Erdoğan’s Turkey Explained

Tue. March 8th, 2022
Live Online

Since coming to power in 2002, Turkey’s President Recep Tayyip Erdoğan has overseen a radical transformation of the country. Under his leadership, Ankara has parted ways with the United States and Europe, embraced Russia and other revisionist powers, and transformed from a frail democratic regime into an authoritarian one.

Russia’s invasion of Ukraine presents Erdoğan with a major conundrum: how to balance Turkey’s ambivalent relationship with Moscow and Ankara’s erratic allegiance to NATO.

To analyze the political trajectory of Erdoğan’s regime, discuss the current state of affairs, and look ahead to Turkey’s 2023 presidential election, Carnegie Europe is pleased to invite you to a conversation with Dimitar Bechev, author of “Turkey Under Erdoğan: How a Country Turned from Democracy and the West,” Asli Aydıntaşbaş, and Marc Pierini. Rosa Balfour will moderate.

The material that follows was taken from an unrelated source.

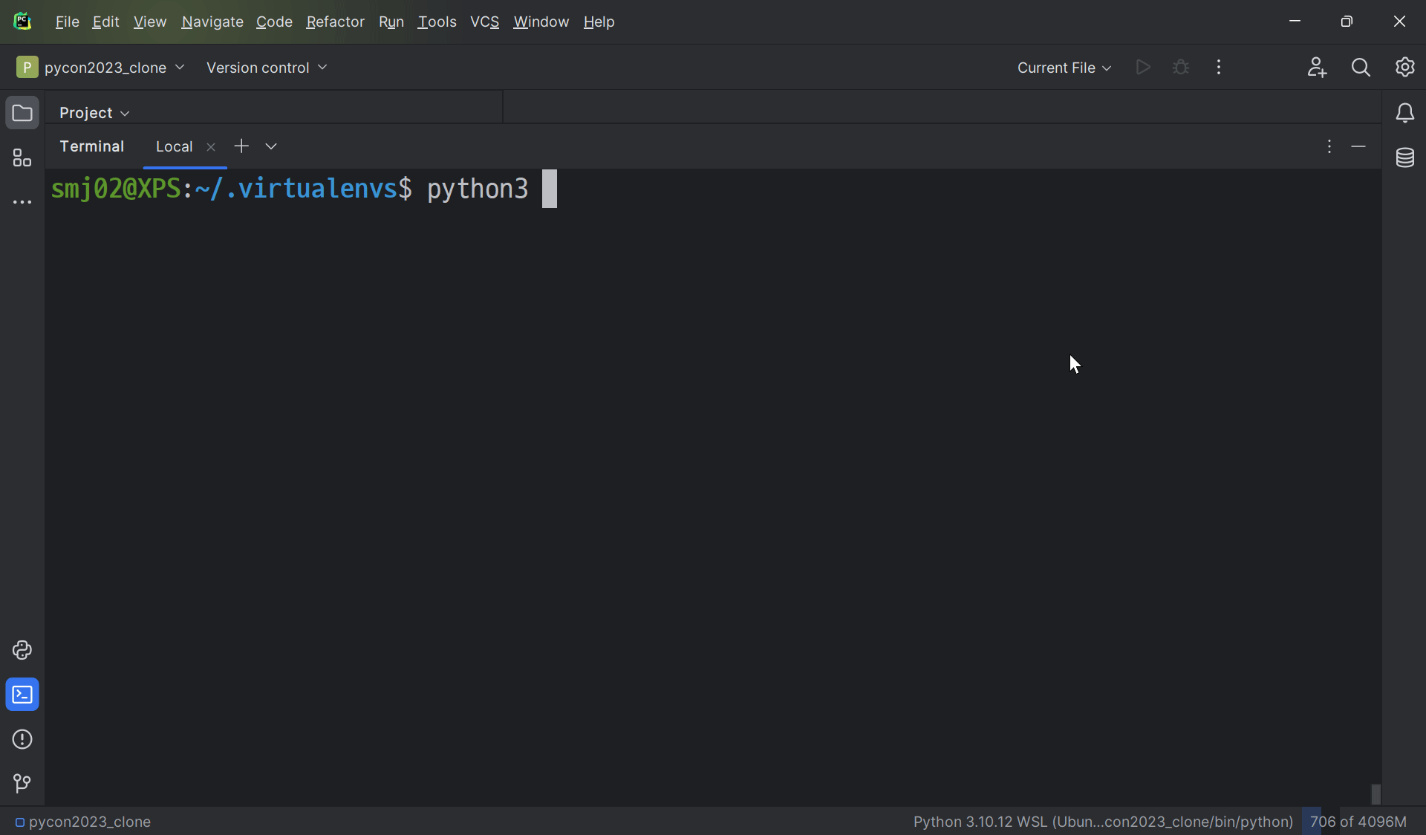Viewport: 1426px width, 835px height.
Task: Add a new terminal tab
Action: pos(241,146)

To submit a question for the event, please use the YouTube chat, email brussels@ceip.org, or tweet us at @Carnegie_Europe.

event speakers

Asli Aydıntaşbaş

European Council on Foreign Relations

Asli Aydıntaşbaş is a senior policy fellow at the European Council on Foreign Relations.

Dimitar Bechev

Senior Fellow, Carnegie Europe

Bechev is a senior fellow at Carnegie Europe, where he focuses on EU enlargement, the Western Balkans, and Eastern Europe.

Marc Pierini

Senior Fellow, Carnegie Europe

Pierini is a senior fellow at Carnegie Europe, where his research focuses on developments in the Middle East and Turkey from a European perspective.

Rosa Balfour

Director, Carnegie Europe

Rosa Balfour is director of Carnegie Europe. Her fields of expertise include European politics, institutions, and foreign and security policy. Her current research focuses on the relationship between domestic politics and Europe’s global role. Previously, Balfour was a senior fellow at the German Marshall Fund of the United States. She was also director of the Europe in the World program at the European Policy Centre in Brussels and has worked as a researcher in Rome and London. She holds a PhD in International Relations from the London School of Economics and Political Science.